In BC, an executor has one year to gather the estate assets and settle the affairs of the estate. This is known as the “executor's year.” It begins to run from the date of death, or from the date the probate application is granted (if it is necessary to apply to probate court).

How do beneficiaries get paid from a bank account?

A payable on death (POD) designation means your bank account automatically transfers to a beneficiary upon the death of all account owners and co-owners. Setting up a POD beneficiary allows you to plan for the future and make your financial wishes clear.

Why is my transaction successful but the beneficiary has not received the amount yet?

The receiving bank is still processing the money

But some banks are slower than others — they might take up to 1 working day for them to release the money. So your money's safely on its way, but the recipient bank is still processing it. Your recipient can ask their bank to speed this up.

How long does it take for a bank transfer to hit?

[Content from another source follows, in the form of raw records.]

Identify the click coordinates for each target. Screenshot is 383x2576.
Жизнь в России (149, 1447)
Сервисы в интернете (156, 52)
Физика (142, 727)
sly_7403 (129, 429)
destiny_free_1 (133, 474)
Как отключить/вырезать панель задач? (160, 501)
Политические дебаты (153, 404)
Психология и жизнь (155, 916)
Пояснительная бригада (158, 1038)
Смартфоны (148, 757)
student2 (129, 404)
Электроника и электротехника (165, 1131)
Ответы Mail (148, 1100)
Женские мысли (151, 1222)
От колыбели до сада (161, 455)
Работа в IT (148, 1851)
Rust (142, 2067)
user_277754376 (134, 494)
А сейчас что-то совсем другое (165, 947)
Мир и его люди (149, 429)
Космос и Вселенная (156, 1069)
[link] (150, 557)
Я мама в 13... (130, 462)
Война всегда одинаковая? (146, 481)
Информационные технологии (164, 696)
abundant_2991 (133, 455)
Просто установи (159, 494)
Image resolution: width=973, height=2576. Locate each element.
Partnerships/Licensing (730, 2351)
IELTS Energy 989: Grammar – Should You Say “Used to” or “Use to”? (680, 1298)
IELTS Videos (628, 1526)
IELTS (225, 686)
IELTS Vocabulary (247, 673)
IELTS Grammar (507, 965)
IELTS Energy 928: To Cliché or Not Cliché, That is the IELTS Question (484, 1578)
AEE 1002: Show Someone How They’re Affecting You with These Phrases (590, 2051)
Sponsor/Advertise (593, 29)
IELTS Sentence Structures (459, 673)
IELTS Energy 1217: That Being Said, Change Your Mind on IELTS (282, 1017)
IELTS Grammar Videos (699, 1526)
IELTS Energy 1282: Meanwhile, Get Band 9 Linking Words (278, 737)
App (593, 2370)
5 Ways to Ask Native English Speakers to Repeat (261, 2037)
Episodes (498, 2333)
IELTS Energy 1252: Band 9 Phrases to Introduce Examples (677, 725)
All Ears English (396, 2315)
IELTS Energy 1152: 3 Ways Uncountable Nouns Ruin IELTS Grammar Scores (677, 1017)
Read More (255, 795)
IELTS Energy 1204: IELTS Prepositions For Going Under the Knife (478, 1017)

Domestic wire transfers usually take less than 24 hours, while international wire transfers can take 1 to 5 business days. For some destination countries, they can be quite slow, especially if it's a country that has many financial regulations.

Can I add a beneficiary anytime?

You can add or change a lump-sum beneficiary at any time . It's important to keep your beneficiary designation up to date .

How long does it take for a beneficiary to get paid?

A beneficiary can receive money from life insurance in 14 to 60 days after filing a claim, while inheriting from an estate through probate typically takes 6 to 12 months or longer, depending on complexity, with trust payouts often being faster by avoiding probate. Delays for life insurance can stem from cause of death or fraud, while estate timelines are affected by asset verification, debt settlement, and state laws. 

How much can I transfer after adding a beneficiary after 24 hours?

Beneficiary activation takes 30 minutes post being added. To keep your account secured, as per the Bank's policy, you are allowed to transfer money up to Rs 50,000/- (in full or parts) during the first 24 hours, for the newly added beneficiary.

What happens when you add a beneficiary to your bank account?

By naming a beneficiary/nominee, you ensure that your assets, specifically your bank account funds, go to the person that you want. This clarity minimises the risk of disputes and confusion between relatives and legal heirs regarding the allocation of your assets.

How long does a beneficiary have to claim a bank account?

A bank account with a beneficiary typically can be claimed by the named beneficiary immediately upon the account owner's death. To claim the account, the beneficiary is generally required to present the bank with a valid government-issued ID and a certified copy of the account owner's death certificate.

Why does it take so long to receive inheritance money?

The process involves: collecting information about the deceased's assets; applying for probate; obtaining the grant; paying debts and taxes; and distributing the estate's possessions. Each step can take weeks or months.

How do you distribute money to beneficiaries?

The executor must be named in the person's will and may need to apply for a grant of probate. Applying for probate is required for all estates before they can be distributed to beneficiaries, unless the estate is very small or all the assets were jointly owned.

How does a beneficiary get money from a will?

The personal representative collects all the property of the person that died, pays their bills, and then distributes any remaining property to the people with a legal right to receive the property (called heirs or beneficiaries).